ASHBURN, Va. -- The Washington Redskins had first-and-goal at the seven.
First down: Clinton Portis for no gain.
Second down: Portis for two yards.
Third down: The Redskins line up with only one receiver, far to the left. At the five-yard line? Something must be up.
There was. Coach Jim Zorn called an option pass, with Portis tossing one to tight end Chris Cooley on the right side. The St. Louis Rams weren't fooled at all. With no receiver to watch in that part of the field, the defence had Cooley covered. The pass was incomplete. The fans booed loudly. They kept booing even as the field goal was kicked, giving the Redskins the lead.
Zorn spent Monday dissecting the repeated red zone meltdowns that made Sunday's 9-7 win a less-than-fulfilling victory. He cited plenty of things that went wrong -- dropped passes, failed blocks and more -- but he remains satisfied with his decisions as a play-caller.
"I am," Zorn said. "I mean, if I could see it now -- every play that was going to fail before it failed -- I'm with you, I wouldn't call it. But I felt very confident. Because we work on it. We have to execute it."
Eighteen games into the Zorn era, the Redskins have yet to score 30 points. They've yet to win a game by more than eight points, even though they've played some of the worst teams in the league. Through two games this season, the offence has scored one touchdown.
"All you can do is scratch your head," receiver Santana Moss said. "I mean, yeah, it's true, we have the talent. You're sitting there saying, 'Man, we should be doing this, we should be doing that.' But 'should be' ain't good enough, you know what I mean?"
The Redskins narrowly avoided an embarrassing loss against the Rams -- thanks to the defence -- but they'll be on the brink again if Zorn's offence can't get rolling next week against the Detroit Lions, losers of 19 in a row.
"If we had lost that game, it would have been totally different. It would have been ugly," defensive end Phillip Daniels said. "So let's be happy with the win and not let frustrations get in the way. Hopefully we can get better as a team and we can start putting points on the board."

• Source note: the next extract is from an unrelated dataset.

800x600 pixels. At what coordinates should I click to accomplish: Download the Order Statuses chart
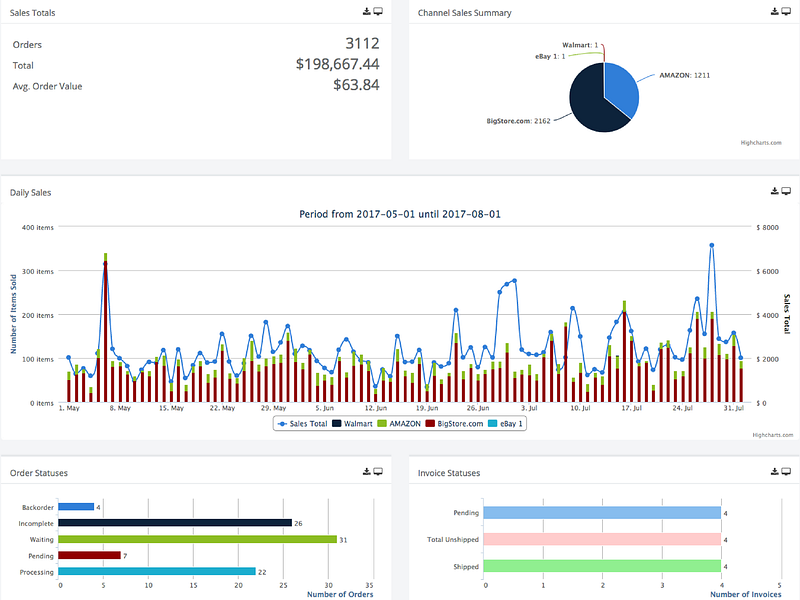367,471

The Redskins marched inside the 10-yard line four times against the Rams, resulting in three field goals and a failed fourth-and-one run. Certainly the feeling would have been different if Devin Thomas (first drive) or Mike Sellers (second drive) had caught certain touchdown passes at the goal line, but they were curious targets: Thomas is the No. 4 receiver and hasn't caught a pass all year, and Sellers is a fullback who rarely gets the ball thrown his way.

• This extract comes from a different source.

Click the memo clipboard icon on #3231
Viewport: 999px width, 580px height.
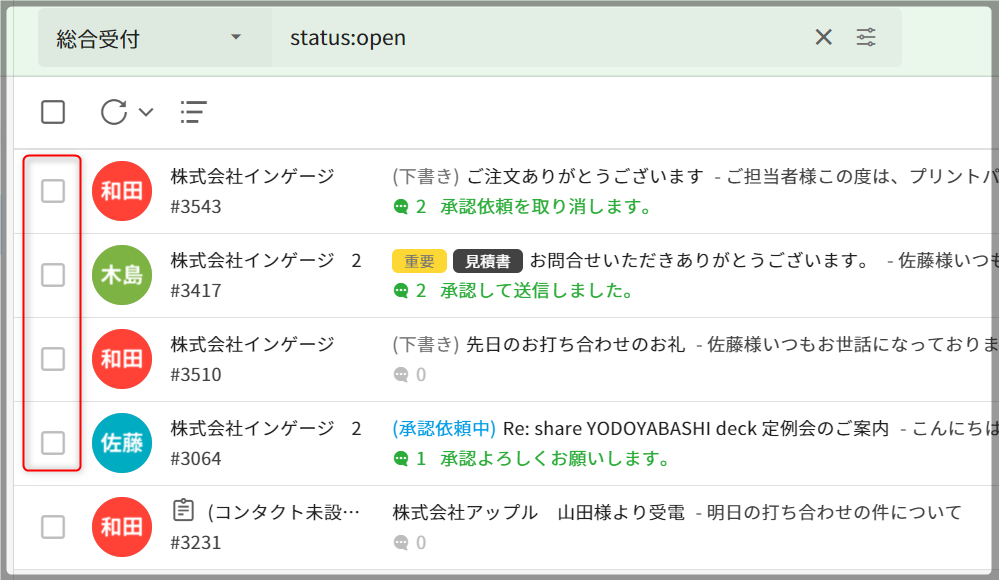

Then there was the Portis-to-Cooley halfback option. Zorn said the play was in the game plan, that it had merit because he had been running Portis wide earlier in the game, and that Portis has thrown touchdown passes before. The coach said the problem was that his players failed to sell the run.

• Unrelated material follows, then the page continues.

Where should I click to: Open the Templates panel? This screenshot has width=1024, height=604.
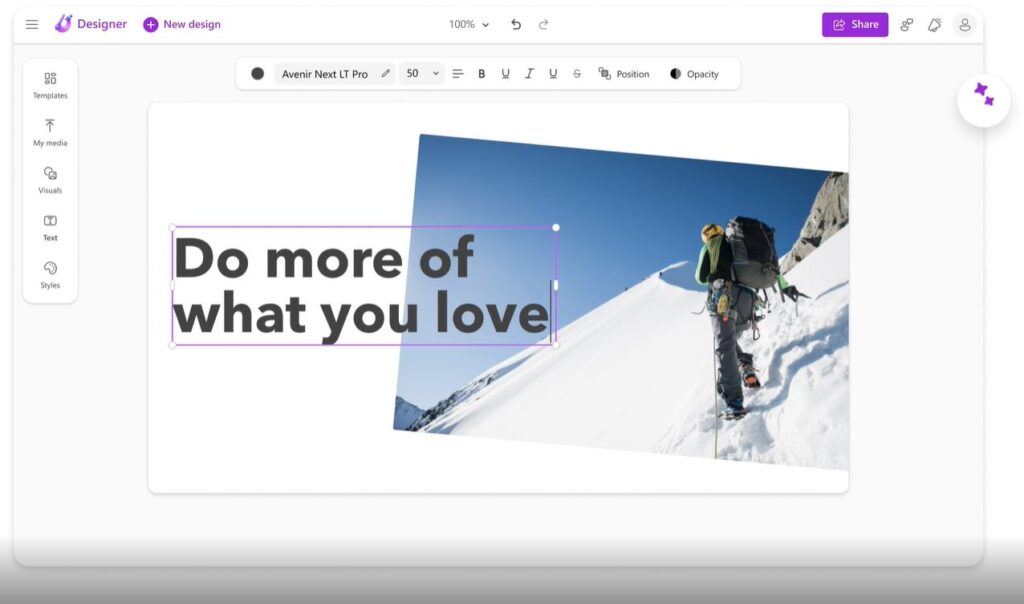pyautogui.click(x=49, y=84)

"When we came off the line of scrimmage, we came off backing up," Zorn said. "The safety felt this was going to be a pass."
Asked about other plays throughout the game, Zorn cited failures of execution rather than problems with the plays he called. He did offer one caveat.
"I'm going to go back and study it more," he said. "And I'm going to be hard on myself as well, and we'll see what happens."
Meanwhile, his players had other concerns. Right guard Randy Thomas is out for the season with a torn right triceps, and there's no obvious top candidate to take his spot. There's also the proverbial echo from Sunday's boos from the home fans, who haven't seen their team win a division title in 10 years.
"I think it is an accumulation of frustration of how we have performed," middle linebacker London Fletcher said. "I don't think it's just yesterday's game. They've gotten frustrated with the performance."